A day after nearly 40,000 nurses staged a one-day strike, some 6,000 psychiatric nurses are on Thursday putting in place an overtime ban that could impact community mental health services.
The Psychiatric Nurses’ Association (PNA) said given the shortage of staff there would be insufficient nursing personnel to operate all services when the overtime ban was introduced. The union has also said that where the full complement of staff was not available for a shift, the union’s members would not work.
It suggested the Health Service Executive (HSE) may seek to use managers to fill gaps and to redeploy nursing staff from the community to acute services.
The HSE has said where there is a challenge in staffing an acute psychiatric unit or other residential mental health facility, it has available options. These include the assignment of nurse managers to patient care duty; redeployment of psychiatric nurses assigned to day and non-essential services to patient care duty in the residential mental health services; and seeking to negotiate a limited co-operation with overtime where there remains a gap.
Peter Hughes, the general secretary of the Psychiatric Nurses Association (PNA), has acknowledged it is not clear what impact today's ban on overtime will have, but he warned many community services may be affected and that senior nurse management may have to work to provide cover.
The problem with recruitment and retention or nurses will not go away, he told RTÉ's Morning Ireland.
This is compounded by the “huge reliance” on overtime in the mental health services, he said.
While the Public Service Pay Commission has said it does not believe that pay has anything to do with the retention of staff, Mr Hughes disputed this, adding that vacancy rates have increased by 40 per cent over the past year.
He said the Bring Them Home campaign begun last year resulted in only six psychiatric nurses returning from the United Kingdom.
Mr Hughes said any proposal would be brought to members for consideration but added they have not received any yet despite spending three days at the Workplace Relations Commission last week without any negotiations taking place.
Mr Hughes said overtime is voluntary and therefore cannot be construed as industrial action. The issue can be resolved, and there should be no penalty on staff who take part in the ban, he said.
Members of the Irish Nurses’ and Midwives’ Organisation (INMO) staged a 24-hour strike from 8am on Wednesday and plan another stoppage on Tuesday, February 5th. The PNA is threatening full strike action the following week.

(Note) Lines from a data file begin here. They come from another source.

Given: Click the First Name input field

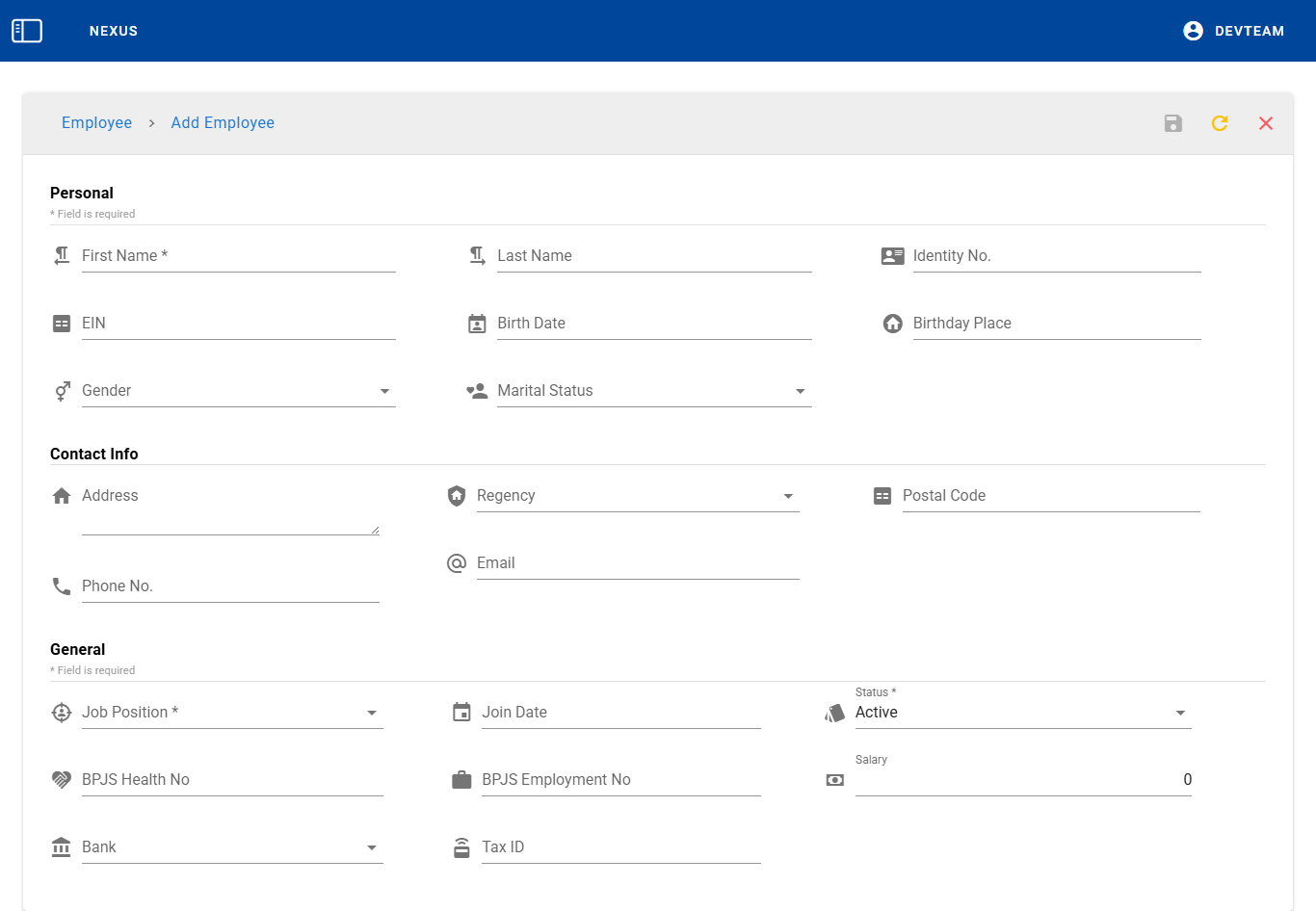Looking at the screenshot, I should [x=238, y=256].
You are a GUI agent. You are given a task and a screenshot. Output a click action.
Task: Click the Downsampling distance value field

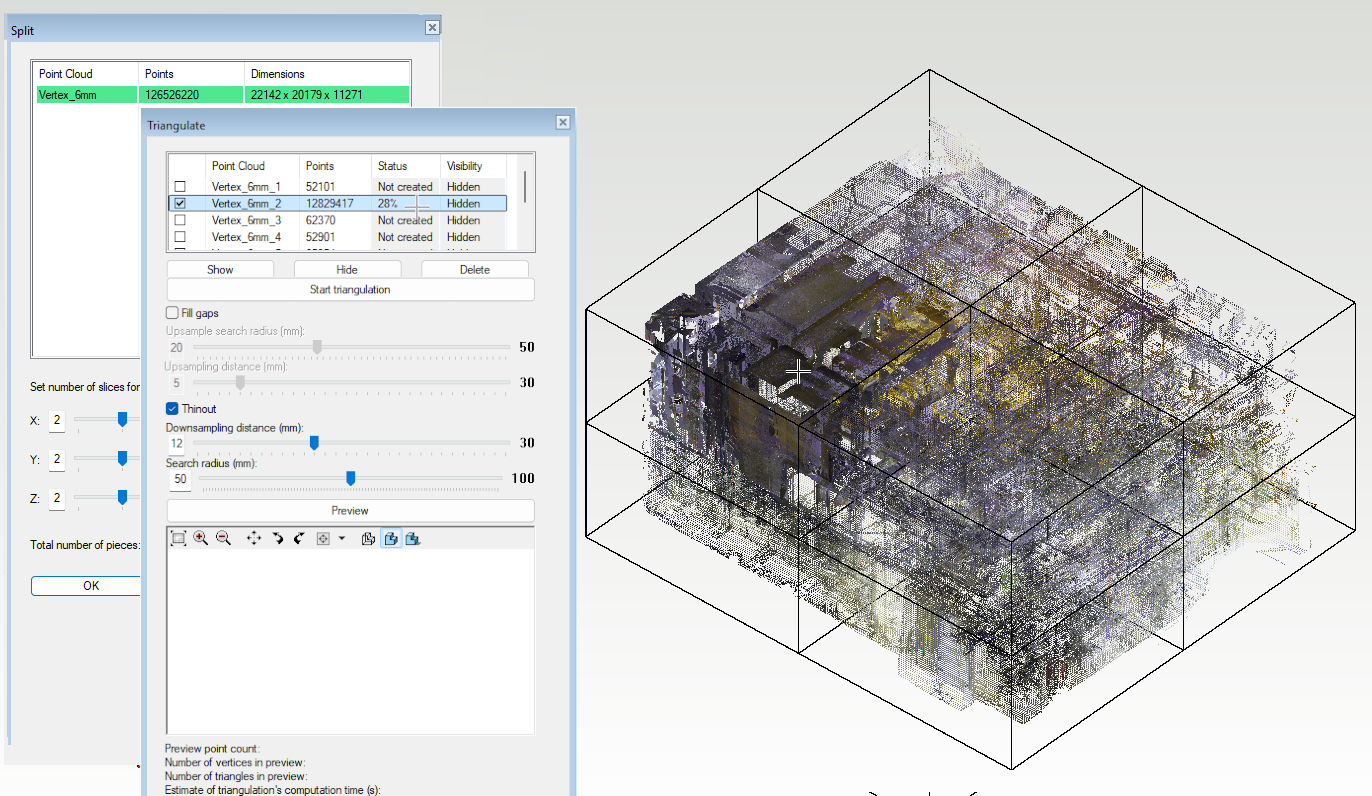[x=177, y=443]
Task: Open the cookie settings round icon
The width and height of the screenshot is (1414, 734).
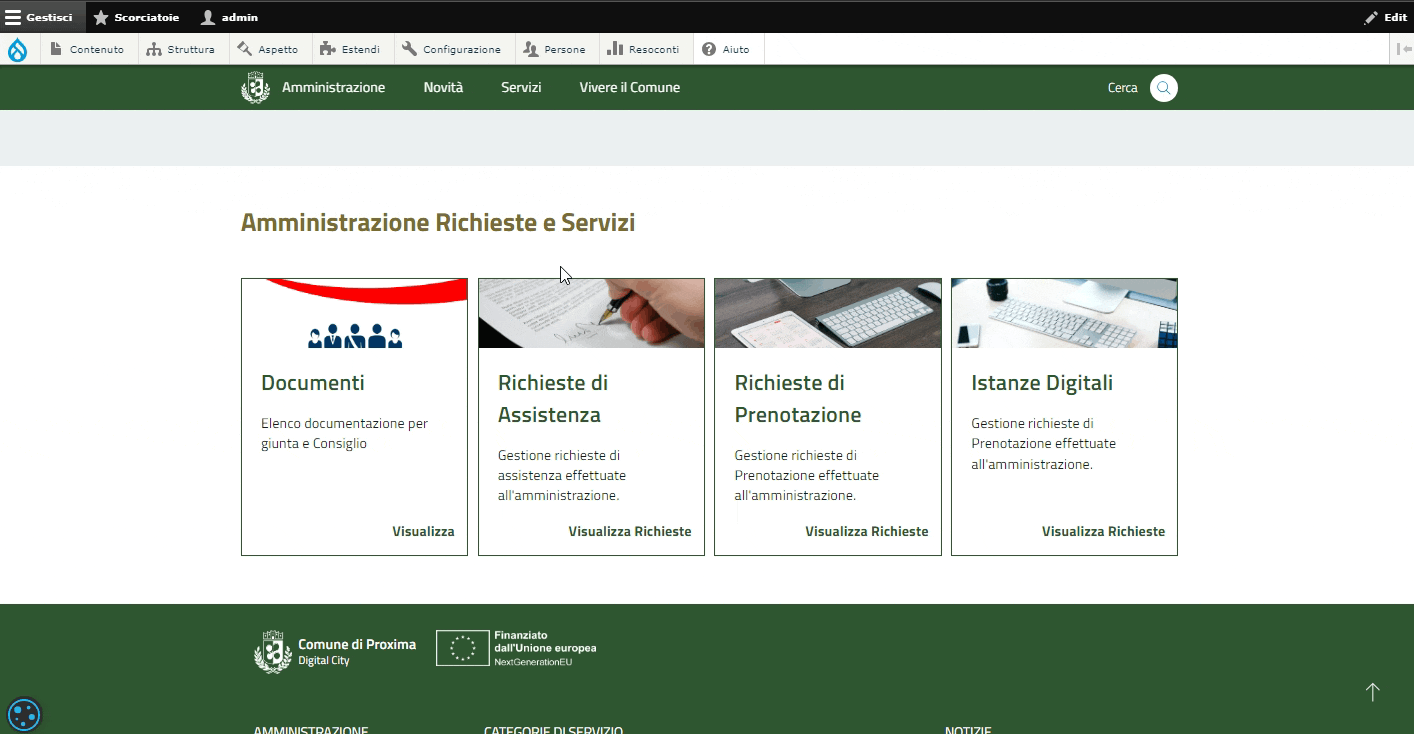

The nursing unions are seeking pay parity with other graduate-entry groups in the health service such as physiotherapists who they maintain receive about €7,000 more per year. The unions contend that such pay increases are essential to tackle recruitment and retention difficulties in the health service. However, the Government is holding a hard line saying that bringing nurses up to the levels of other specified healthcare workers would cost €300 million a year plus €120 million in reduced working hours. It also fears that any lee-way it gives to the nurses would quickly lead to the unpicking of the public sector pay agreement with claims from unions representing other sectors.
Government sources expect that there will be further contacts with nursing unions over the weekend in an attempt to avert two further work stoppages by nurses and midwives scheduled to take place next week.
However, the Government remains absolutely opposed to any general pay increase for nurses because of fears it would undermine the existing public service pay deal and lead to a spate of knock-on claims by other groups of State employees.
There is concern in Government that it would be extremely difficult to resolve “because the two sides are so far apart”.
“We’ve no choice, we have to hold out,” Government sources said on Wednesday night.